▶ [Requirement 1] Reproduce word for word the part of the passage about the Caracas macaws that opens with the words containing "About ten years" and closes with "her first census.".
──────────
The birds’ presence began when pet macaws were set free or escaped. “Macaws are terrible pets,” Gonzalez says: loud and hard to live with in apartments. The mild climate and the mountainous, tree-covered surroundings of Caracas, which supply fruits and seeds, helped feral macaws survive. The introduced royal palms provided nesting sites, and the absence of natural predators like harpy eagles or monkeys made reproduction easier.
About ten years ago Gonzalez conducted a census and estimated roughly 400 blue-and-gold macaws in the city. She wants to run a new count to measure how recent palm removals have affected the population, but she lacks funding. With a public university salary of about $160 a month, she cannot afford gas to travel the city for a solo survey, so she plans to rely on volunteers using a different methodology than her first census.
Photographer Mabel Cornago, who has fed macaws for 15 years, says it would be “terrible” if their numbers dwindled; the birds are “a symbol” of Caracas. Cornago has taken more than 40,000 macaw photos and sells prints to shops for Venezuelans abroad who long for images of home. “For me these birds are like angels,” she says, “who came to us as our country was going through very difficult times.”
As Caracas managers pursue urban safety and aesthetics by removing decaying palms, residents and researchers worry that the very trees the city’s colorful, introduced macaws need to reproduce are disappearing—threatening a distinctive urban wildlife presence built over decades.
──────────
▶ [Requirement 2] Write out, unchanged, the part of the records that opens with the line containing "Task: Open the 奖励管理 menu" and runs through the end of the records, including both ends.
──────────
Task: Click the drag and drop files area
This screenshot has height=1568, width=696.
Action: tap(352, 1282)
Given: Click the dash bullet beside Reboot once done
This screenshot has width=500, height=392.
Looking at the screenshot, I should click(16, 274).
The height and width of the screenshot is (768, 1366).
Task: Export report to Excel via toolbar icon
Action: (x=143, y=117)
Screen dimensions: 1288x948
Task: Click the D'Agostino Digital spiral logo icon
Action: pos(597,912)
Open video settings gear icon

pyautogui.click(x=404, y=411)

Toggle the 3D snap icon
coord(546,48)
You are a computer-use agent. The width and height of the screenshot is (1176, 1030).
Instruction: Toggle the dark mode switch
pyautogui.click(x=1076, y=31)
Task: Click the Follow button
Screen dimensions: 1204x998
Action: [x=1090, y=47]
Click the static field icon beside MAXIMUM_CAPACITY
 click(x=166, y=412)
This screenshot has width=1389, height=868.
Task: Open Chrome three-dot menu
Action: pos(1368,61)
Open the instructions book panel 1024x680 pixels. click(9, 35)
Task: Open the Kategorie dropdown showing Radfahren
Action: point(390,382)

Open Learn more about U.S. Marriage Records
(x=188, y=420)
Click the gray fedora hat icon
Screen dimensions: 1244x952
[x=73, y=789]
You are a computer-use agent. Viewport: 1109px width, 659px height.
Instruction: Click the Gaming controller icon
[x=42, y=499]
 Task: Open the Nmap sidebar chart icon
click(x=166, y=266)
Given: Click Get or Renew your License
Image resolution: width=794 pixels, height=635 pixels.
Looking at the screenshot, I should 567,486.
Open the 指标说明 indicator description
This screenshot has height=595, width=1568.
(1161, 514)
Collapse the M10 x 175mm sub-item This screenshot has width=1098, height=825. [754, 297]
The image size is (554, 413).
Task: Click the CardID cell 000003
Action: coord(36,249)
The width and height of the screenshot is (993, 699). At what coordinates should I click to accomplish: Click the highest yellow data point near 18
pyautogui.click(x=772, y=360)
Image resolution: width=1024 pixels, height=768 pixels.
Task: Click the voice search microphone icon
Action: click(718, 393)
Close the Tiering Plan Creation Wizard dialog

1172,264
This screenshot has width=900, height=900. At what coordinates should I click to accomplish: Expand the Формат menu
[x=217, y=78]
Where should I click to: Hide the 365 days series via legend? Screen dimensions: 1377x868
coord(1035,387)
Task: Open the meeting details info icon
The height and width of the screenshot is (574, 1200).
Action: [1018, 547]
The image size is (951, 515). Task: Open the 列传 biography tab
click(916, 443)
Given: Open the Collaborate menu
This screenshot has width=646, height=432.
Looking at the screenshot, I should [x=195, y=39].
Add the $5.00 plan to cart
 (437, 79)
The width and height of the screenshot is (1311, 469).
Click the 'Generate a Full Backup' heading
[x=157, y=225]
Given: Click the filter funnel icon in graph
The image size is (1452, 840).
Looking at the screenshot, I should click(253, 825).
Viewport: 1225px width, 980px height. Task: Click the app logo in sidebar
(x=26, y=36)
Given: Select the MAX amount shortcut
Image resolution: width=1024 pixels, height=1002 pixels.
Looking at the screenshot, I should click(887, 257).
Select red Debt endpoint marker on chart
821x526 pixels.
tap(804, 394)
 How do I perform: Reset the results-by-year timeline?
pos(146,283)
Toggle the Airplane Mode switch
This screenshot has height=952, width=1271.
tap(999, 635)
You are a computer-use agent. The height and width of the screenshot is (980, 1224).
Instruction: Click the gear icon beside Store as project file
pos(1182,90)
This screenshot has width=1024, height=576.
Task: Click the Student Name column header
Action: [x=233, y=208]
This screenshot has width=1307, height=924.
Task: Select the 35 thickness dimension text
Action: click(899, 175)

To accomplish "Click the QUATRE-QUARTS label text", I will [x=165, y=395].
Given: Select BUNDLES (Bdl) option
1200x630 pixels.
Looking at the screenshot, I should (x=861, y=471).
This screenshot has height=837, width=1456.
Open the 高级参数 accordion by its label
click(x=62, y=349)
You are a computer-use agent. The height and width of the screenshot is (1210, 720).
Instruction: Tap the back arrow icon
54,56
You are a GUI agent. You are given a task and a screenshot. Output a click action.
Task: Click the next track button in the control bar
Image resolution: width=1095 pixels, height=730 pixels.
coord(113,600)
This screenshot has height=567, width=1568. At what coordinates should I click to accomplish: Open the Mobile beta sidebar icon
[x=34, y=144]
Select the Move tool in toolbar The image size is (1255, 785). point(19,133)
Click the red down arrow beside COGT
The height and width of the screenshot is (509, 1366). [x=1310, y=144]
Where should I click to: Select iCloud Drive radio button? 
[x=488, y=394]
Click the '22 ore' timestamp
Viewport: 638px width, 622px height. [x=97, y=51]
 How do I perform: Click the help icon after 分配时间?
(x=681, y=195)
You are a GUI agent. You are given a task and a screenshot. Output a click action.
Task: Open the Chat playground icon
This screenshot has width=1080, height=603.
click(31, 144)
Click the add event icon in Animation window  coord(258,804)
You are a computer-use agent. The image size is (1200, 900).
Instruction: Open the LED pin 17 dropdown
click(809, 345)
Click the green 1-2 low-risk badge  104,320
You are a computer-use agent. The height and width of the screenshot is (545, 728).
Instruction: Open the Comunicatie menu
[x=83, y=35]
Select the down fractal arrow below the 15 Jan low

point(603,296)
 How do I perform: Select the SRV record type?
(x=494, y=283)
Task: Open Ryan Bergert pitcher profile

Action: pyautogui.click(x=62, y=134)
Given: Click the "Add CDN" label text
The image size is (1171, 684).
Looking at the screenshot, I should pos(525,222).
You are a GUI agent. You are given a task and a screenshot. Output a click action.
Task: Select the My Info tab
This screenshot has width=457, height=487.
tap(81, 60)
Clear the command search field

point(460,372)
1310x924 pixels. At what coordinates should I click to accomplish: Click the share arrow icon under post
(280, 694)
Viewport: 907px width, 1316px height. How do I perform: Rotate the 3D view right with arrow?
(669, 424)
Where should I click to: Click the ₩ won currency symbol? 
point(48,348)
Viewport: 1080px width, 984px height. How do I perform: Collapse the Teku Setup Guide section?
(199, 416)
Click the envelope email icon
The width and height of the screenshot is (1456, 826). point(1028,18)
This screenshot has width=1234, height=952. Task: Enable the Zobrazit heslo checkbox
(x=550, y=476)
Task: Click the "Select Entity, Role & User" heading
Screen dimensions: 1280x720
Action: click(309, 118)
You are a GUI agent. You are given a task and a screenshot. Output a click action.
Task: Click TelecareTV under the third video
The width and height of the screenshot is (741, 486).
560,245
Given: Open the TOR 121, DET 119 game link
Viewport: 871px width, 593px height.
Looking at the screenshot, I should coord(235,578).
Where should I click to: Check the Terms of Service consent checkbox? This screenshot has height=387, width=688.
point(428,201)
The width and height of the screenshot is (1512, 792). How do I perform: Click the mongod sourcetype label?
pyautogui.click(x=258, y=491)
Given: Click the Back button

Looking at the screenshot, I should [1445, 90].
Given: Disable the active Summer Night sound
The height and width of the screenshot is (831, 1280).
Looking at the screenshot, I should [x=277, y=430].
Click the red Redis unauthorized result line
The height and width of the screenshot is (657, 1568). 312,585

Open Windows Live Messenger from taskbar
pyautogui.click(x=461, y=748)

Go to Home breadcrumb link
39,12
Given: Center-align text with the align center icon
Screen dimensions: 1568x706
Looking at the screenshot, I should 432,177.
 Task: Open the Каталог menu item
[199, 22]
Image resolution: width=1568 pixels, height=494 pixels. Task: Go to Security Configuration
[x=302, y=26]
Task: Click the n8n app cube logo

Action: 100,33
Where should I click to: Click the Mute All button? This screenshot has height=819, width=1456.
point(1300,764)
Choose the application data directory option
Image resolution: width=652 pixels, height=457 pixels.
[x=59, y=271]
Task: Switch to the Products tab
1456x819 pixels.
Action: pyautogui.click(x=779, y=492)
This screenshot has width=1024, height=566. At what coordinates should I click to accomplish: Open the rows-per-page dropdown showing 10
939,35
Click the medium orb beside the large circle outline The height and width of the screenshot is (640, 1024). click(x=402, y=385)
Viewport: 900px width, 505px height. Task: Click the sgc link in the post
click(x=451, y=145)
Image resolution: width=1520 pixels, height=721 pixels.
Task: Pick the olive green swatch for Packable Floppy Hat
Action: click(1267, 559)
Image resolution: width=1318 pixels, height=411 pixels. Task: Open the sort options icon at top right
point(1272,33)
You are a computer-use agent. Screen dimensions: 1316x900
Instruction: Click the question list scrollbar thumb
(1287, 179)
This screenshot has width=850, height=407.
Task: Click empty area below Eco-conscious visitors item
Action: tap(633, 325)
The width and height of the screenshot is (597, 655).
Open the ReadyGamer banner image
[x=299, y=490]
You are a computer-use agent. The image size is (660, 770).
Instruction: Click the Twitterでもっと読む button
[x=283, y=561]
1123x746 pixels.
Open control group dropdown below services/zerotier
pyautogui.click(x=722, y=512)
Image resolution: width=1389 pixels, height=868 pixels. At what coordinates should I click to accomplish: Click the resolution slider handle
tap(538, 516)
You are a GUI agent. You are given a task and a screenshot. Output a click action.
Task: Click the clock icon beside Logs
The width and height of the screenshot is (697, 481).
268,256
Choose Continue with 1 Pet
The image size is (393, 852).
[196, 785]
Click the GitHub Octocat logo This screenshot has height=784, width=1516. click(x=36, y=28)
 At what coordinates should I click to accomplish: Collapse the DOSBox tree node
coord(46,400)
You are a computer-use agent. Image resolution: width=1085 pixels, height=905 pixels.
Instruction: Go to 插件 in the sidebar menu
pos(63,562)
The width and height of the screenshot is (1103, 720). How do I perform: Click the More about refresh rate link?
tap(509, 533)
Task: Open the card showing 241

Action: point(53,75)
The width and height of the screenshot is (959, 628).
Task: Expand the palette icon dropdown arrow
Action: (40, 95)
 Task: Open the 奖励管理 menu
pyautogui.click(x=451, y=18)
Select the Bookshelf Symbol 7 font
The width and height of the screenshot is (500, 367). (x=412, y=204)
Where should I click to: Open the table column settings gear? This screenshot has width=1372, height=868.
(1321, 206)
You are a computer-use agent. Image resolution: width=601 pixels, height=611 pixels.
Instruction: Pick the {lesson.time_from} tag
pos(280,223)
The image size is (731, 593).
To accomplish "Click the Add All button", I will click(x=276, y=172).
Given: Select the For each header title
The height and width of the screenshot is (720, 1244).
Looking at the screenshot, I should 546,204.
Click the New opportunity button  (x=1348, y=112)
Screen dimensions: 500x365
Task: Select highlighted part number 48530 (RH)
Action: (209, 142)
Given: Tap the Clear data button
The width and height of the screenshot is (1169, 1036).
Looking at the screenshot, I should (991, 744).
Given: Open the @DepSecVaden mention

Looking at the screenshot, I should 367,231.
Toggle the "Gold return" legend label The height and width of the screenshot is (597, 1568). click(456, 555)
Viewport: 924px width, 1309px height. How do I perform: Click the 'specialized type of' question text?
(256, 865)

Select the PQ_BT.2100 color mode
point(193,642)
──────────
▶ [Full solution 1]
About ten years ago Gonzalez conducted a census and estimated roughly 400 blue-and-gold macaws in the city. She wants to run a new count to measure how recent palm removals have affected the population, but she lacks funding. With a public university salary of about $160 a month, she cannot afford gas to travel the city for a solo survey, so she plans to rely on volunteers using a different methodology than her first census.

▶ [Full solution 2]
 Task: Open the 奖励管理 menu
pyautogui.click(x=451, y=18)
Select the Bookshelf Symbol 7 font
The width and height of the screenshot is (500, 367). (x=412, y=204)
Where should I click to: Open the table column settings gear? This screenshot has width=1372, height=868.
(1321, 206)
You are a computer-use agent. Image resolution: width=601 pixels, height=611 pixels.
Instruction: Pick the {lesson.time_from} tag
pos(280,223)
The image size is (731, 593).
To accomplish "Click the Add All button", I will click(x=276, y=172).
Given: Select the For each header title
The height and width of the screenshot is (720, 1244).
Looking at the screenshot, I should 546,204.
Click the New opportunity button  (x=1348, y=112)
Screen dimensions: 500x365
Task: Select highlighted part number 48530 (RH)
Action: (209, 142)
Given: Tap the Clear data button
The width and height of the screenshot is (1169, 1036).
Looking at the screenshot, I should (991, 744).
Given: Open the @DepSecVaden mention

Looking at the screenshot, I should 367,231.
Toggle the "Gold return" legend label The height and width of the screenshot is (597, 1568). click(456, 555)
Viewport: 924px width, 1309px height. How do I perform: Click the 'specialized type of' question text?
(256, 865)

Select the PQ_BT.2100 color mode
point(193,642)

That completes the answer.